Suppose matrix $A$ has eigenvalues $\lambda_1$ and $\lambda_2$.
Are the eigenvalues of $A^2$: $\lambda_1^2$ and $\lambda_2^2$?
If so, can I prove this by simple diagnolization, where $T$ is the eigenbasis and $T^{-1}$ its inverse and simply because $T^{-1}A^2T$ equals the identity matrix stretched by corresponding squared eigenvalues so eigenvalues of $A^2$ are squared eigenvalues of $A$?
Also, can this be generalized into $A^n$?

Answer 1

Counter example. In ℝ-space ℝ⁴, Consider the matrix

$$ A = \begin{pmatrix} 1 & 0 & 0 & 0\\ 0 & 2 & 0 & 0\\ 0 & 0 & 0 & -1\\ 0 & 0 & 1 & 0 \end{pmatrix} $$

It has two eigenvalues, $\lambda_1=1$ and $\lambda_2=2$.

Now compute $A^2$ $$ A^2 = \begin{pmatrix} 1 & 0 & 0 & 0\\ 0 & 4 & 0 & 0\\ 0 & 0 & -1 & 0\\ 0 & 0 & 0 & -1 \end{pmatrix} $$

Which has three eigenvalues, $\mu_1 = \lambda_1^2 = 1$, $\mu_2 = \lambda_2^2 = 4$ and $\mu_3=-1$.

So, no, eigenvalues of $A^2$ are not just the squares of eigenvalues of $A$.

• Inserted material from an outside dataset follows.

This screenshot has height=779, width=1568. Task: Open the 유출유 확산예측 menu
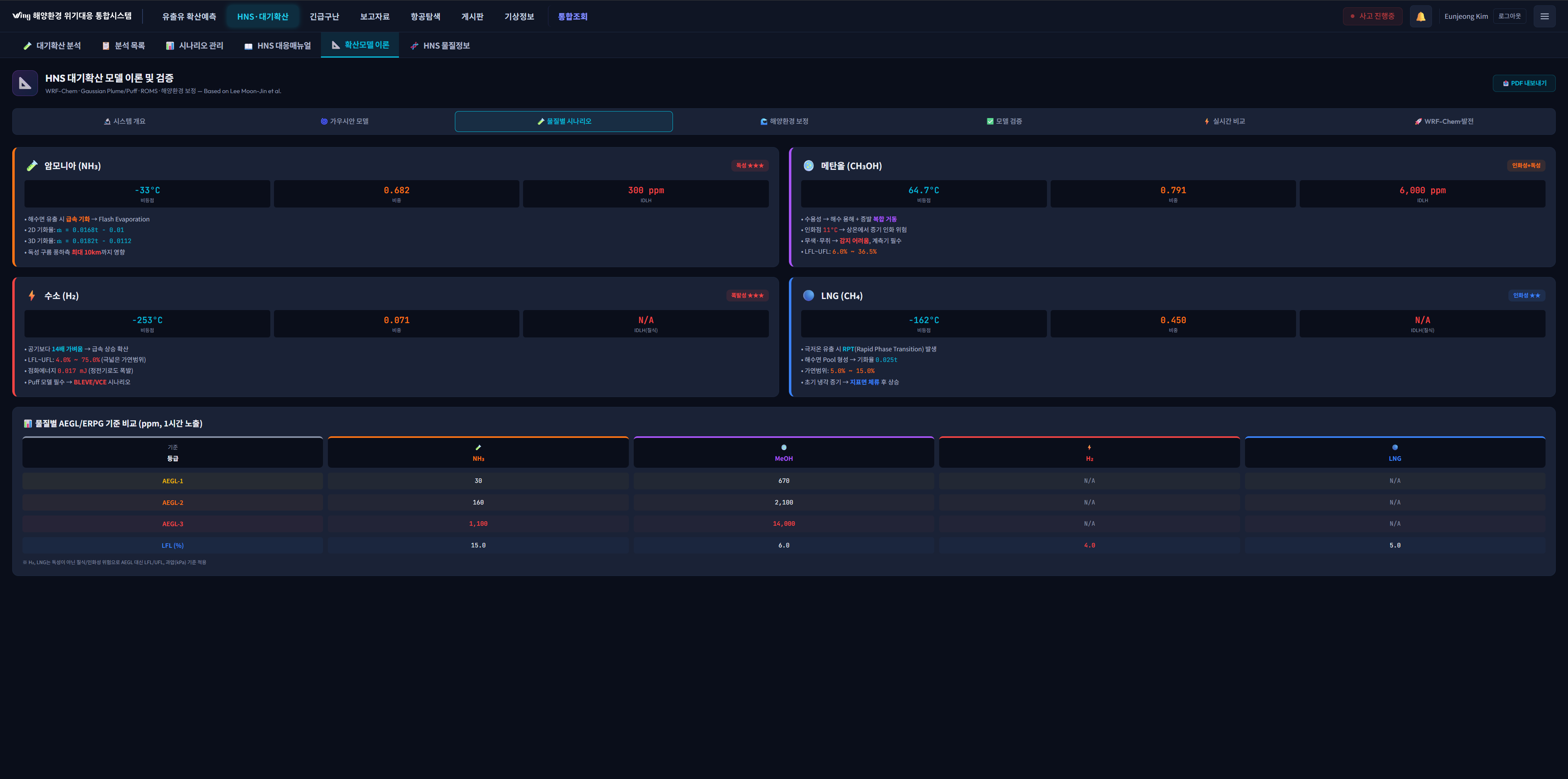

(But the squares of eigenvalues of $A$ are all eigenvalues of $A^2$. If $\lambda$ is an eigenvalue of $A$, then $\exists u, Au=\lambda u$, and then $A^2 = A.Au = A\lambda_u = \lambda Au = \lambda \lambda u = \lambda^2 u$. But that is not the same result as "eigenvalues of $A^2$ are the eigenvalues of $A$, squared")

As for your proof, it contains the words "eigenbasis". It is therefore valid only if there is an eigenbasis. It is only the case if $A$ is diagonalizable (which, by definition, means that it exists a basis made of eigenvectors). My counter example was carefully so that it is not diagonalizable (it is just a combination of a diagonal, and of a classical $\begin{pmatrix} 0 & -1\\ 1 &0\end{pmatrix}$ antipattern for diagonalization).